## Task goal
Transcribe every line from the one containing "Task: Switch to the Analíticos tab" through the end of the records below, exactly, but not the pictures.

═════ Extracted information ═════

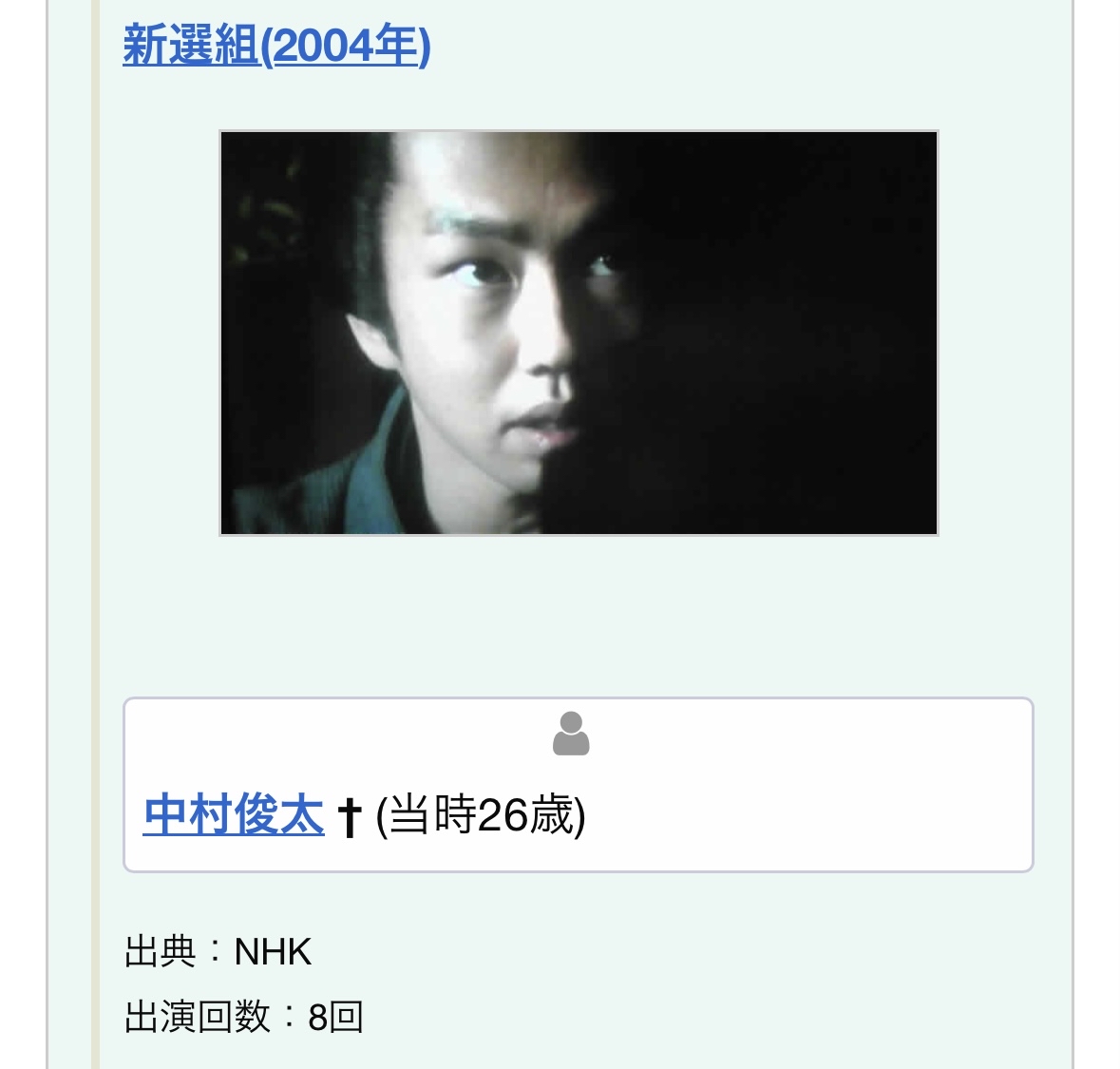Click the 8回 value after 出演回数
Viewport: 1120px width, 1069px height.
(x=335, y=1017)
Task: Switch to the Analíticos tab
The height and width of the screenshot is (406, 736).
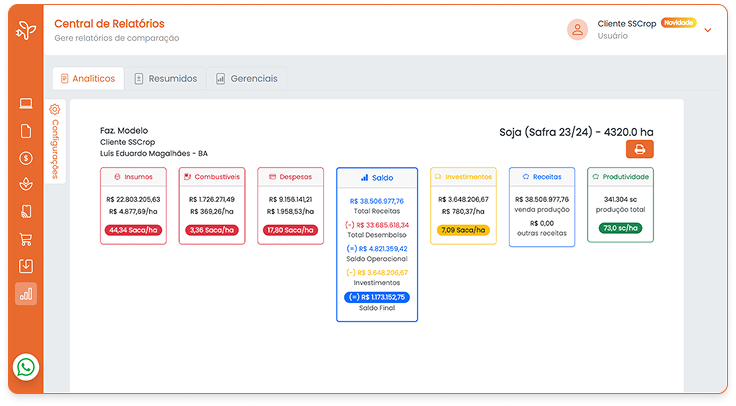Action: [88, 78]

═════

## Response to the exercise
Task: Switch to the Analíticos tab
The height and width of the screenshot is (406, 736).
Action: [88, 78]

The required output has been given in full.